(Items listed in a dataset)
============

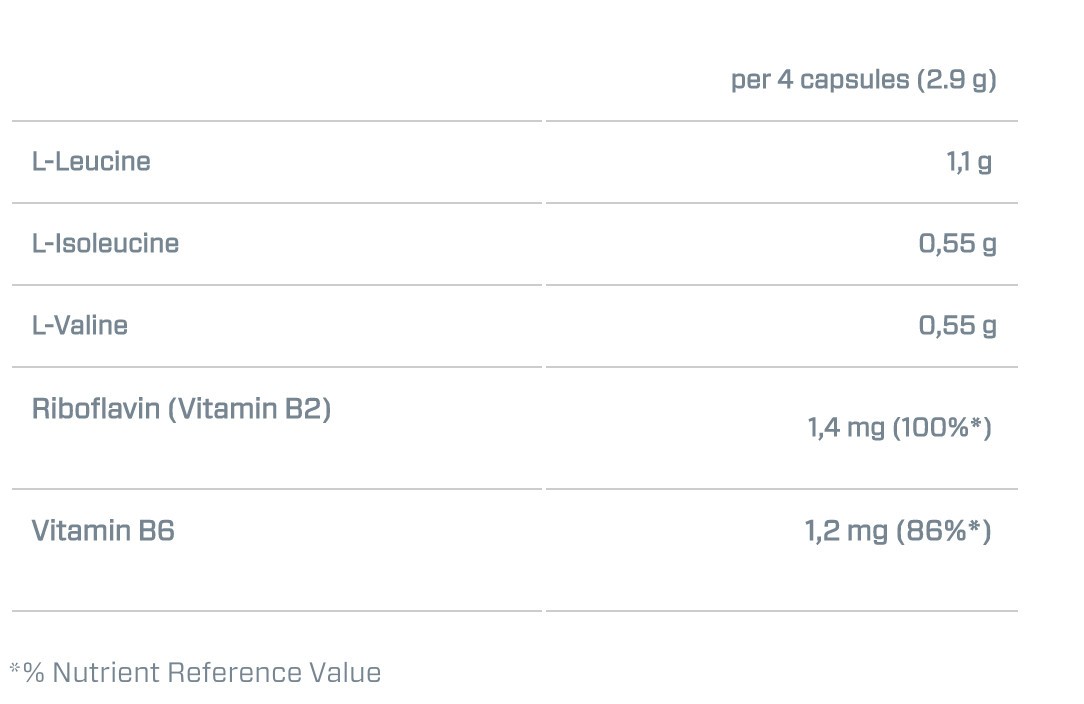The width and height of the screenshot is (1084, 704).
Task: Select the L-Isoleucine row label
Action: 105,244
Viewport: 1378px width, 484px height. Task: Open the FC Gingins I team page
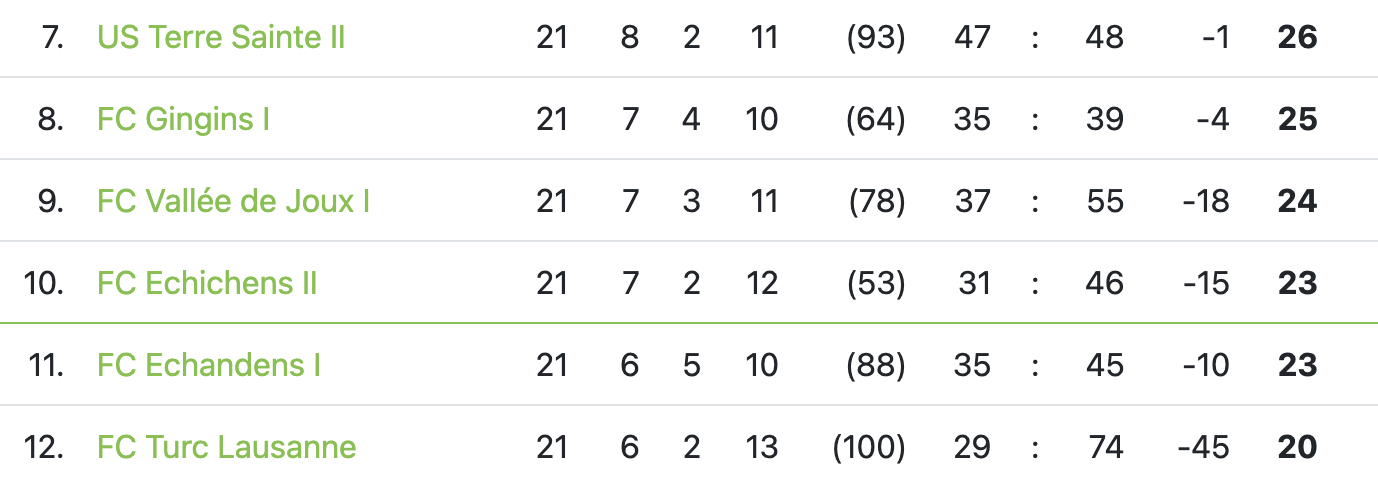click(x=183, y=120)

============

[What is expected]:
Transcribe exactly, and only, the lines from the one with "Viewport: 1378px width, 484px" through the final line of the data above. The pictures stay out.

[Expected answer]:
Viewport: 1378px width, 484px height. Task: Open the FC Gingins I team page
click(x=183, y=120)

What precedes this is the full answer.